The centerpiece of the exhibition is Paul Signac’s Opus 217. Against the Enamel of a Background Rhythmic with Beats and Angles, Tones, and Tints, Portrait of M. Félix Fénéon in 1890 (1890) – an icon of Neo-Impressionism and a masterpiece in MoMA‘s collection. In this dramatic portrait, Signac pays homage to Fénéon’s distinctive profile and goatee, dandyish attire, and generous but enigmatic personality. The spiral patterns in the background set into motion the scientific color theories that Signac and the Neo-Impressionists used to develop the technique of Pointillism, which involved applying tiny dabs of color that mix in the eye of the viewer. It was a young Fénéon who had coined the term “Neo-Impressionism” a few years earlier, in 1886, to recognize the new style pioneered by Seurat and Signac. Over the next five decades, he would continue to be their most ardent, lifelong champion.

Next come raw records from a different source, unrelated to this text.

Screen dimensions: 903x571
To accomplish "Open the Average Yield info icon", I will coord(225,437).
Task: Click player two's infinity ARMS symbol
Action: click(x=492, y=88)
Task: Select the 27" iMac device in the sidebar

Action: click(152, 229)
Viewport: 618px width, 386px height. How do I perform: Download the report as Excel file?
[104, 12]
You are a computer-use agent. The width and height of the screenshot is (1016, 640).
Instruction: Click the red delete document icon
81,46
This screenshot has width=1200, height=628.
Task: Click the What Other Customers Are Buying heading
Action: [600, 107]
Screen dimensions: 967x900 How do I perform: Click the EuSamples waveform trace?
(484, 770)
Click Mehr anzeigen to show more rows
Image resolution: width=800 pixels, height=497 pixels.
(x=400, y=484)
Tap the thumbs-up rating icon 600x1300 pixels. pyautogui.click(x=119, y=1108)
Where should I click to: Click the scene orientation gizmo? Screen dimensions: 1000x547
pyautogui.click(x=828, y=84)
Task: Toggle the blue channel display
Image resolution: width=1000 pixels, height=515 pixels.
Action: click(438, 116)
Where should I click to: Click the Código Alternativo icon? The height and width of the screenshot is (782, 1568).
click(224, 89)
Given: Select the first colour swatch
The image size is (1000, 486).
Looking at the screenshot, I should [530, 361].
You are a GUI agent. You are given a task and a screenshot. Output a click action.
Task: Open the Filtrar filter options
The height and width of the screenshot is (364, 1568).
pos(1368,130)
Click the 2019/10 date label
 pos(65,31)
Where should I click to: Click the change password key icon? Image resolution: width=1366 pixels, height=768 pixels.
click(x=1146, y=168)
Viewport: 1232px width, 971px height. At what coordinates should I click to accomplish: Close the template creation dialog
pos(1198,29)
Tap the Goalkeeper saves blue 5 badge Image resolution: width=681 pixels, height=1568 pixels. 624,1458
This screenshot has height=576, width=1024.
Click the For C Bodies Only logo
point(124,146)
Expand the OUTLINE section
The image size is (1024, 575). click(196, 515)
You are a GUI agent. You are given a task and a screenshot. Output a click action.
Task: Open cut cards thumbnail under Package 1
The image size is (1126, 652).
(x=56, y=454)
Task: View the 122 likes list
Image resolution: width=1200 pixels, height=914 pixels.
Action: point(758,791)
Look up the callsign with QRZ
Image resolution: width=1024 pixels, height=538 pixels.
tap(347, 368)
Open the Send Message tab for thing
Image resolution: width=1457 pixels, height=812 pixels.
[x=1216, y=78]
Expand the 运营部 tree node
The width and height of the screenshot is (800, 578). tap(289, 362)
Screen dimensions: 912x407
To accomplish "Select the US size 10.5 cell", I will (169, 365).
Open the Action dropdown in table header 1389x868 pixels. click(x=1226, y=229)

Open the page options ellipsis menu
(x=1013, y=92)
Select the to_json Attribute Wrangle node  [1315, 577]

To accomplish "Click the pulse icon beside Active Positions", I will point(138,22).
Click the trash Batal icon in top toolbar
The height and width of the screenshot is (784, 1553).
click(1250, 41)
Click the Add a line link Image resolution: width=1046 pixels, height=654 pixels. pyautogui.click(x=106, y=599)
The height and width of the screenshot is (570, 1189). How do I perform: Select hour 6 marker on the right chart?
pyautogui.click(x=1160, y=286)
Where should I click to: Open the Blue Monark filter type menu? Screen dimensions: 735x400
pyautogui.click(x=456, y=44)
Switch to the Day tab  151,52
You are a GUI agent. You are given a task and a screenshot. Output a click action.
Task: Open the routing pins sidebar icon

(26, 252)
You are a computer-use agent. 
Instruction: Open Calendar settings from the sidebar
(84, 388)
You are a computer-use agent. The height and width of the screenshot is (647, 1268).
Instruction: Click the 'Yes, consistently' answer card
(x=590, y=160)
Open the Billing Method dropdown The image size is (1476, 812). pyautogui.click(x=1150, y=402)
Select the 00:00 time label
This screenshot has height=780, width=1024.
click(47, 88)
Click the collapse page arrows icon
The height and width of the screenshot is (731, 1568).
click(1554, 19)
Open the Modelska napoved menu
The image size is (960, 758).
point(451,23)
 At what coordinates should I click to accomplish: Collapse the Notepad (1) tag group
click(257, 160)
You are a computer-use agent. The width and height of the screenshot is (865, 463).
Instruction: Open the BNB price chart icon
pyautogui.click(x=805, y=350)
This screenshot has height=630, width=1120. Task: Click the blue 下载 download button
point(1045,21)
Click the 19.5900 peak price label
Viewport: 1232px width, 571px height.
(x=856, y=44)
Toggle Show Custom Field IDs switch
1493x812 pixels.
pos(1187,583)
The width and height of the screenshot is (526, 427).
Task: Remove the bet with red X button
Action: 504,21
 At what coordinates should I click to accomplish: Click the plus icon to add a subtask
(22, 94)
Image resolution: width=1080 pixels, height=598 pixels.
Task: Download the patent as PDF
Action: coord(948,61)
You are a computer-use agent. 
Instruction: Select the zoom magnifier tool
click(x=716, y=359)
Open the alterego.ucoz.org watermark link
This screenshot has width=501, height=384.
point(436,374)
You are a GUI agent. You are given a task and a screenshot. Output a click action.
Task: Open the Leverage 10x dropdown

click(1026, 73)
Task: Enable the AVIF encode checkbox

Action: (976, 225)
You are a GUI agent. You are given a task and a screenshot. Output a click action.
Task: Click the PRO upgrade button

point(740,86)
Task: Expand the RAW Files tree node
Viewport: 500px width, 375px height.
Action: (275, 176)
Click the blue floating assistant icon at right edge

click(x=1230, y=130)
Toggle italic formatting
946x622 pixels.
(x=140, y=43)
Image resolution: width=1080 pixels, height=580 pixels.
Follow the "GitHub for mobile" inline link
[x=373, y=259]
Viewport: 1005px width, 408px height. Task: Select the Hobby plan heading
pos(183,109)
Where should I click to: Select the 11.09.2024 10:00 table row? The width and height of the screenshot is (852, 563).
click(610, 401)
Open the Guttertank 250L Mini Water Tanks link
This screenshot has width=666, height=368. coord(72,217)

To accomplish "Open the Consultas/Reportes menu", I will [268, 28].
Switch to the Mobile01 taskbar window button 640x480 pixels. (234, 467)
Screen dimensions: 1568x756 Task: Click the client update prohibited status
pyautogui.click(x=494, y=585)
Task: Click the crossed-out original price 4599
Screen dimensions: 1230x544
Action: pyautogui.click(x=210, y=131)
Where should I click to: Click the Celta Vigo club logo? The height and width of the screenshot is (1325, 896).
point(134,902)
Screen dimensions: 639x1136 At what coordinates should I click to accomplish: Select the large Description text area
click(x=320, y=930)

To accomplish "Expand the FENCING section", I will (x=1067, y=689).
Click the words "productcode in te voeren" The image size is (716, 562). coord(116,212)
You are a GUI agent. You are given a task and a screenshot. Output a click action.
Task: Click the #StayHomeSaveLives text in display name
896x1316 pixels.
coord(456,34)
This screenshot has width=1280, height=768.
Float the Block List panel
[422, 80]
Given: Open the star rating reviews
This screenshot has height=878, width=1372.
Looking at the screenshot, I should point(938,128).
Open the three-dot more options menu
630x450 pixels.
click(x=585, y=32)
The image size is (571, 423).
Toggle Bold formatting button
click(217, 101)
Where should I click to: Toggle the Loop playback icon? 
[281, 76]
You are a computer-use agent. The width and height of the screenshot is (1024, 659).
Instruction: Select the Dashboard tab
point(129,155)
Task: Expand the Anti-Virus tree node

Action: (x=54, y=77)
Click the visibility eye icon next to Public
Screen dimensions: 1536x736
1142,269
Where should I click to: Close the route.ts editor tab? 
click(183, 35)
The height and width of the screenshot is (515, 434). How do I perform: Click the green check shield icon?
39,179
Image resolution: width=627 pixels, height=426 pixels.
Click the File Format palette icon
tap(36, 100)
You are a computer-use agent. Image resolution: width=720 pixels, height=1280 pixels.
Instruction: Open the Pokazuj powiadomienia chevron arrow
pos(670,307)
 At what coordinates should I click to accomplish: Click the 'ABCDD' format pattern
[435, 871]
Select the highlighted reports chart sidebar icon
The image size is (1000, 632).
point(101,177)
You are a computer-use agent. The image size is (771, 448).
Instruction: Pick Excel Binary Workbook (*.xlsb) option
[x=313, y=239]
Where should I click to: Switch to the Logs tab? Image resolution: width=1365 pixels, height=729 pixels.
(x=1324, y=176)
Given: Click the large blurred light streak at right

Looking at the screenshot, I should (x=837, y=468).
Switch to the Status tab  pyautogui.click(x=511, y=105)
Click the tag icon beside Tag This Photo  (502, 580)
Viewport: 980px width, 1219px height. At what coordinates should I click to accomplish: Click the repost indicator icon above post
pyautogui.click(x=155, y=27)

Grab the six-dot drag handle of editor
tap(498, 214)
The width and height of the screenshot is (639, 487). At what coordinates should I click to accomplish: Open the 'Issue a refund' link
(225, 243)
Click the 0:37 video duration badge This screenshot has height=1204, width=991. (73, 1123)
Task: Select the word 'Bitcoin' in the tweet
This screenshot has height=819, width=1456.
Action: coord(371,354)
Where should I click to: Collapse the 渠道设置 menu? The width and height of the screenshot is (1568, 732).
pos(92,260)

The exhibition unfolds across several galleries organized as distinct chapters in Fénéon’s multifaceted career. While working as a clerk in the War Office in Paris, Fénéon was secretly active in anarchist circles, and after the bombing of a Parisian restaurant in 1894 he was arrested, imprisoned, and tried on suspicion of conspiracy. Paintings, photographs, and prints will attest to the tumult of the period and the anarchist fervor within the artistic and literary circles in which Fénéon moved. After his acquittal, Fénéon worked as editor-in-chief of La Revue Blanche, a leading journal of art, literature, and politics. He became a champion of the artists most closely allied with the publication, including Pierre Bonnard, Edouard Vuillard, and Félix Vallotton, who were known as the Nabis. One of the highlights of the exhibition is Vallotton’s Félix Fénéon at La Revue Blanche (1896), a luminous canvas depicting the revered editor hunched over a stack of manuscripts he is editing by lamplight.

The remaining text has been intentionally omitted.